I'm not yet decided about which one is the "right" default for 
our problem. (of course, one might want to permit others, but 
I'm only looking for one at the moment;-).

> variables. Does 'a' equal to 'b'? It depends. We may define two types
> t1 and t2 dis-equal if in any possible interpretation (for any
> assignment to type variables that may occur free in t1 and t2) the
> types are syntactically dissimilar. Under this definition, 'a' is not
> equal to 'b'. 
>OTH, we may say that two types are disequal if there
> exists an interpretation (i.e., an assignment to type variables) that
> makes the types dissimilar. Both definitions can be useful, in
> different circumstances. 

these two variations appear to be the same, though?

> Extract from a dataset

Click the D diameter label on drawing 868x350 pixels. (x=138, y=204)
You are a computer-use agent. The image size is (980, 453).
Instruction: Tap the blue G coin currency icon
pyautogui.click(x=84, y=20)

> The _full_ HList technical report discusses these issues in detail 
> (Section 9 and Appendix D).

and many other issues relevant to the present discussion. I've 
already referred to it as being full of examples illustrating why
the current situation is unacceptable, and had been hoping that
the authors would be among those arguing in favour of searching
a more consistent picture here and now, avoiding the need for 
such hacks. after all, that's what you wrote at the end of 
Appendix D, two years ago!-)

cheers,
claus

btw, said appendix D compares 

    typeCast :: TypeCast a b => a -> b

(with FDs: a ->b, b -> a) to 

    foo :: a -> b
    foo x = x

which might be slightly misleading in that the former does not
have two independent type variables (once either is determined,
the other is, too), and the second has a complete type declaration
that conflicts with the inferred type (if, on the other hand, the type 
declaration was partial, it could be refined to the inferred type). 

apart from that, I'd agree with the argument: there is a difference 
between FDs excluding type errors a priori and FDs determining 
types that may or may not match with the actual types they are 
compared with. the latter is often more expressive/useful.